Some organisms thrive in salty environments by lying dormant when salt concentrations are very high. Other organisms need salt to grow. To learn which survival strategy the filamentous fungus Eurotium rubrum uses, a team of researchers led by Eviatar Nevo from the University of Haifa in Israel, Igor Grigoriev of the U.S. Department of Energy Joint Genome Institute (DOE JGI), and Gerhard Rambold, University of Bayreuth, Germany and their colleagues studied its genome. They described their findings in the May 9, 2014 issue of Nature Communications.
“Understanding the long-term adaptation of cells and organisms to high salinity is of great importance in a world with increasing desertification and salinity,” the team wrote. “The observed functional and structural adaptations provide new insight into the mechanisms that help organisms to survive under such extreme environmental conditions, but also point to new targets like the biotechnological improvement of salt tolerance in crops.” In principle this discovery could revolutionize saline agriculture worldwide by laying the groundwork of understanding necessary to appropriately using salt resistance genes and gene networks in crops to enable them to grow in desert and saline environments.
The DOE JGI team first sequenced, assembled and annotated the 26.2-million base genome of E. rubrum. The team found that the genome contained just over 10,000 predicted genes. They also found that the E. rubrum proteins had higher aspartic and glutamic acid amino acid levels than expected. When the team compared E. rubrum‘s gene families against those in two other halophilic species (Wallemia ichthyophaga and Hortaea werneckii), they found that high acidic residues were common in all three species, a general trait all salt-tolerant microbes share.
To learn more about the fungus’ tolerance for salt, Tami Kis Papo at the University of Haifa grew samples in liquid and solid media at salinities from zero up to 90 percent of Dead Sea water. The researchers found that it had viable spores when grown in 70 percent diluted Dead Sea water, conditions equivalent to an algal bloom in the Dead Sea 20 years ago. A study conducted by Alfons R. Weig at the University of Bayreuth of E. rubrum‘s transcriptome, that small fraction of the genome that encodes the RNA molecules in order to carry out instructions to build and maintain cells, showed that in high salinity conditions, the fungal cells need to keep cell membrane transport under tight control. “This clearly indicates that the fungus tries to cope ‘actively’ with its extreme environment and does not simply fall into dormancy,” the team noted, “as might be expected by the greatly reduced growth rates.”

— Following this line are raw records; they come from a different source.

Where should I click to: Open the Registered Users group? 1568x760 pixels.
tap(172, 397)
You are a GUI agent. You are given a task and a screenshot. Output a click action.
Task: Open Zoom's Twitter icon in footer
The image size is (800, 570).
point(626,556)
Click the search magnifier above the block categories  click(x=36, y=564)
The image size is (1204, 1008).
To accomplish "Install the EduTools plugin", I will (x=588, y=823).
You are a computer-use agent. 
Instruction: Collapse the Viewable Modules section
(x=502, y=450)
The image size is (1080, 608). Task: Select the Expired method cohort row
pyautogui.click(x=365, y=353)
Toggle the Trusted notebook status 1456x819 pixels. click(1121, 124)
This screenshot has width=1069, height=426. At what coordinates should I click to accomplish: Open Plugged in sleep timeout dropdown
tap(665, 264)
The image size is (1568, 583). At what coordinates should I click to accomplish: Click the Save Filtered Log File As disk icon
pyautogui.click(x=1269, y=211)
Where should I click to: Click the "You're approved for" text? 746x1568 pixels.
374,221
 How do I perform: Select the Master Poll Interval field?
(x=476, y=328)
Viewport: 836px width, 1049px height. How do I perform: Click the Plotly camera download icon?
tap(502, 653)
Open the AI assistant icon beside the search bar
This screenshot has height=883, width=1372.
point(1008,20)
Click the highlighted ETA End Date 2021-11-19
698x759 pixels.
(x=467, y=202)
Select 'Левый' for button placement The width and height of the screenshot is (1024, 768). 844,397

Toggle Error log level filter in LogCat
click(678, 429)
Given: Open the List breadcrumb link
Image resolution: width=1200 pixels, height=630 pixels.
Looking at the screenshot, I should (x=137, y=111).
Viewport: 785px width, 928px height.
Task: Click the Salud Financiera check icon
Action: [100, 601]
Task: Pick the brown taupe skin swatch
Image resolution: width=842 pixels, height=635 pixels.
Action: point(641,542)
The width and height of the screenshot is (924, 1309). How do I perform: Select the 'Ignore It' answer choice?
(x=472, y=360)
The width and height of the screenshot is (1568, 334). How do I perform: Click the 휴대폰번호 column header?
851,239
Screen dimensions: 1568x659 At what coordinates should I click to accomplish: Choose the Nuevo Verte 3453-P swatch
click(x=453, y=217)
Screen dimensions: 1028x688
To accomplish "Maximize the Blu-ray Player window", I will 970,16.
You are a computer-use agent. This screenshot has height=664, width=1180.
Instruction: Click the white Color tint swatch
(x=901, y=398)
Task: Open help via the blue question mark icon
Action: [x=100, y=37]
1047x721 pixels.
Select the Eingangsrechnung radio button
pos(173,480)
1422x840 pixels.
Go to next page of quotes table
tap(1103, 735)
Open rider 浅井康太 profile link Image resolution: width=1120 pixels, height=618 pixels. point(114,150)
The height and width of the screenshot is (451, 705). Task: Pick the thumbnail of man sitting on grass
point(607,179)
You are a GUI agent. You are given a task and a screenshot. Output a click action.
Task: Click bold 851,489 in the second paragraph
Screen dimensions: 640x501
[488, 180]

In addition to contributing to a better understanding of salt tolerance mechanisms for agriculture, this work may also have applicability to the DOE’s interests in developing new strategies to improve biofuels production. For instance, the DOE JGI and its partners are sourcing microbial and fungal enzymes for more effective biomass pretreatment with ionic liquids, environmentally benign organic salts often used as green chemistry substitutes for volatile organic solvents.